Keen, who had a ministroke recently, said she is having “a big sale.” She plans to shut down her shop once her stock is gone.


She loves the Saturday event, saying it was profitable for her a year ago. “I’m behind anything that supports the ordinary man with a small business who is trying to survive.”


This is a busy week for small business merchants, too, for Black Friday is the beginning of their peak season, with extended shop hours. Some will be open every day until nearly Christmas.


The shops in Scenery Hill will be open from 10 a.m. to 8 p.m. today and Saturday and noon to 6 p.m. Sunday. Harvey’s store was open part of Thanksgiving, with the hope that some of the people who had made 400 dinner reservations at the Century Inn would stroll into the shop directly across Route 40.


Jo Beth Barr, of Whitehall, anticipates a bountiful Saturday. She owns Ooh La La, one of two businesses that sell custom-made items within one shop – French Quarter in Quail Acres. The other is Chandelle Chaleur.


She said Small Business Saturday “is the best thing that’s happened to us in a long time. It makes people think about small businesses.
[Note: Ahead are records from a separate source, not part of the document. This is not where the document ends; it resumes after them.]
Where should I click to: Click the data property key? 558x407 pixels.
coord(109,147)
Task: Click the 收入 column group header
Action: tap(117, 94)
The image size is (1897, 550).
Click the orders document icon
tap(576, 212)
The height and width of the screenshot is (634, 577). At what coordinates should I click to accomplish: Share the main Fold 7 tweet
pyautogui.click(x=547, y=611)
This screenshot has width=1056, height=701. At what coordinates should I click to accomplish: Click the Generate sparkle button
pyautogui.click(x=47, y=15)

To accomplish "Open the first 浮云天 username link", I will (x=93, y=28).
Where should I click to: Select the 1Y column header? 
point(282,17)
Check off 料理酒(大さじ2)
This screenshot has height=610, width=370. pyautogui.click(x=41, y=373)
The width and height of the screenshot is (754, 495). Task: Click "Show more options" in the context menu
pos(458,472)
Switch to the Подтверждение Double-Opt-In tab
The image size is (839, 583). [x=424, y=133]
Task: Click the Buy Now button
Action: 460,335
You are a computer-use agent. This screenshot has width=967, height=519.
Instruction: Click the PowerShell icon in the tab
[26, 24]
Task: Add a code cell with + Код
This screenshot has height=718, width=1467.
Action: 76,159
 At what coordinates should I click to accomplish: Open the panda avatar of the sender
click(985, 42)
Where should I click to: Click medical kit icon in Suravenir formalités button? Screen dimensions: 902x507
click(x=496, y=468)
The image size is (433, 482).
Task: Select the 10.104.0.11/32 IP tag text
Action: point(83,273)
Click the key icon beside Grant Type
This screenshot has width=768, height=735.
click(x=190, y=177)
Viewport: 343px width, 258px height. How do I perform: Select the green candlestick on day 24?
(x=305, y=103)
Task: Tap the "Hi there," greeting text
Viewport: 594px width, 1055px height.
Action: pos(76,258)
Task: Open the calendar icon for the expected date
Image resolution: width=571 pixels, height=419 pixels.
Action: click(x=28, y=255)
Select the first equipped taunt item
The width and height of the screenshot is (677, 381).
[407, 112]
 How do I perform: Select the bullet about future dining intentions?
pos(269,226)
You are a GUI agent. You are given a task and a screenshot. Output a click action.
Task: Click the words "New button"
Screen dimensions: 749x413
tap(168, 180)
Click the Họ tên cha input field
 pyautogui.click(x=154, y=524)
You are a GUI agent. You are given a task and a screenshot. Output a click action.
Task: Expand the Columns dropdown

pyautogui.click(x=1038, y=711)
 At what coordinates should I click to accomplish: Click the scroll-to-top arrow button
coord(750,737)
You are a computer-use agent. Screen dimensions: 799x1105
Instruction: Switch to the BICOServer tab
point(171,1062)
“We did really well last year and expect a better day (Saturday).”


Nancy Komondor, of New Eagle, owns Chandelle Chaleur. She is poised for a bountiful Saturday, having mailed about 100 cards promoting the event to existing customers.


“Sales were up last year,” she said. “Hopefully, we’ll do better this Saturday.”


Although she said American Express “has a really nice TV ad” about Small Business Saturday, “I don’t think the event is promoted as much as it should be. It could use a little more publicity.”


In a neighboring building, Mary Linda Panasko praised the concept. “Whoever thought of it came up with a great idea,” said the owner Country Angels Tea & Coffee, which offers more than 100 varieties each of loose-leaf tea and coffee beans, dining and parties (by reservation) and casual sitdowns with coffee, tea and pastries.


“A lot of people don’t know we’re here,” said Panasko, of Bethel Park.


Phil Schaltenbrand loves the Small Business Saturday concept because of the boost it provides merchants. He said his business — 38-year-old Westerwald Pottery — did benefit from last year’s event, but it was “a little upspike, not significant.”


He is concerned about the business climate in his village in North Bethlehem Township. “We’ve had a slight decline in the town of Scenery Hill,” he said. “We had a small increase (during last November’s event), but you have to weigh it against the Scenery Hill decline.”


Although a seven-days-a-week work regimen is upon her, Neil is enthusiastic about what the weekend may wrought for her Quail Acres bath and body shop. She did, after all, create and nurture Artemis Botanicals as a kiosk in Grand Central Station in New York City, before moving it and herself to North Strabane more than a decade ago.


“This event has been great,” Neil said. “It’s good to see people support local businesses.”